Wie hoch ist dein KH und PH denn im Moment?


----------



## Scully (31. Mai 2017)

Das nehme ich als Kompliment

Füttern tue ich gar nicht.
Der Rindenmulch kann nicht runter der ist durch die Steine befestigt habe ich schon diverse Male beim Regen beobachtet, auch bei Starkregen.

Blätter und Co Fische ich sofort ab und den Rest holt der Skimmer, den ich auch täglich reinige.

Nitrit und Nitrat sind laut tröpchentest Test bei 0

Die Gesamthärte ist bei 7 und die Karbonathärte ist bei 5, PH ist dauerhaft bei 8


----------



## Teich4You (31. Mai 2017)

Scully schrieb:


> Der Rindenmulch kann nicht runter der ist durch die Steine befestigt habe ich schon diverse Male beim Regen beobachtet, auch bei Starkregen.


Ich meine ja auch nur den Regen, der durch den Mulch sickern könnte, dabei Nährstoffe aufnimmt und dann in den Teich gelangt.


----------



## Scully (31. Mai 2017)

Okay das könnte sein aber eigentlich sickert das sehr gut weg weil überall Drainage unter ist.

Aber wie gesagt eigentlich...


----------



## Teich4You (31. Mai 2017)

Mikronährstoffe werden auch durch den Wind eingetragen. Blütenpollen und anderes wird auch zu Futter für die Algen, die übrigens sehr anspruchslos sind. Sie benötigen wirklich nicht viel um sich auszubreiten. Größere Wasserwechsel, oder eine stärkere UVC könnten das Algen-Problem ebenso beheben. 

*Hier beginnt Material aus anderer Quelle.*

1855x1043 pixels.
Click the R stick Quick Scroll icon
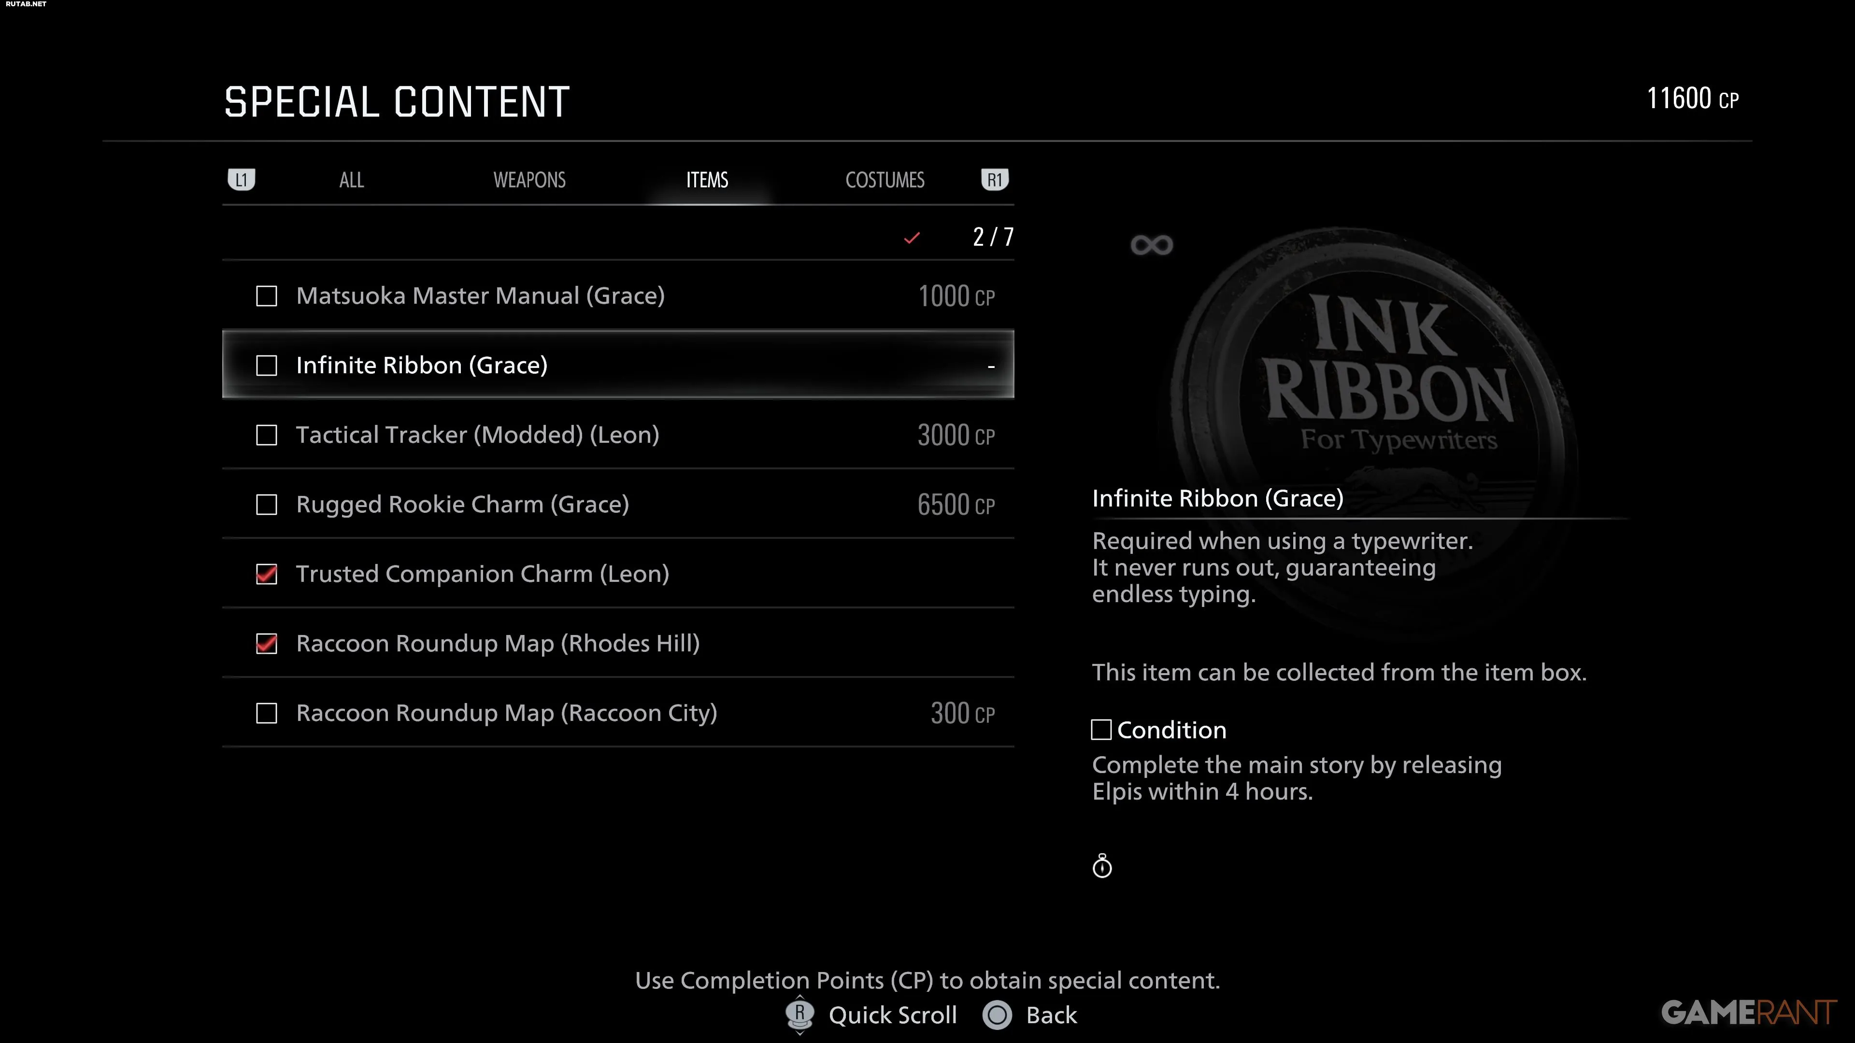pyautogui.click(x=799, y=1014)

Aber ich würde erst mal noch ein paar Wochen warten. Vielleicht ist es auch nur vorübergehend. Bevor man anfängt unnötige Maßnahmen zu ergreifen, ist Geduld bei Teichen auch eine Maßnahme.


----------



## Scully (31. Mai 2017)

Okay danke erstmal

Ich will noch ein zwei Wochen abwarten und dann eventuell noch einen Wasserwechsel machen

Danke erstmal


----------



## Teichfreund77 (31. Mai 2017)

Bitte nur immer einen Teil des Wasser wechseln, sonst hast du wieder die mehr Algen.


----------



## Scully (2. Juni 2017)

Was haltet ihr eigentlich von den söll filtern?


----------



## Teichfreund77 (2. Juni 2017)

Habe bis jetzt nur Erfahrung mit Oase Filtern gemacht und bin sehr zufrieden.
Mein Nachbar hat 1 Oase  Screematic 140000 und der macht den Riesen Koiteich glasklar.
Mein alter Oase Biotec 16000 arbeitet nun an einem 5500l Becken mit ca 15 Fischen von Goldis bis zu Rotfedern und dort ist das Wasser auch super.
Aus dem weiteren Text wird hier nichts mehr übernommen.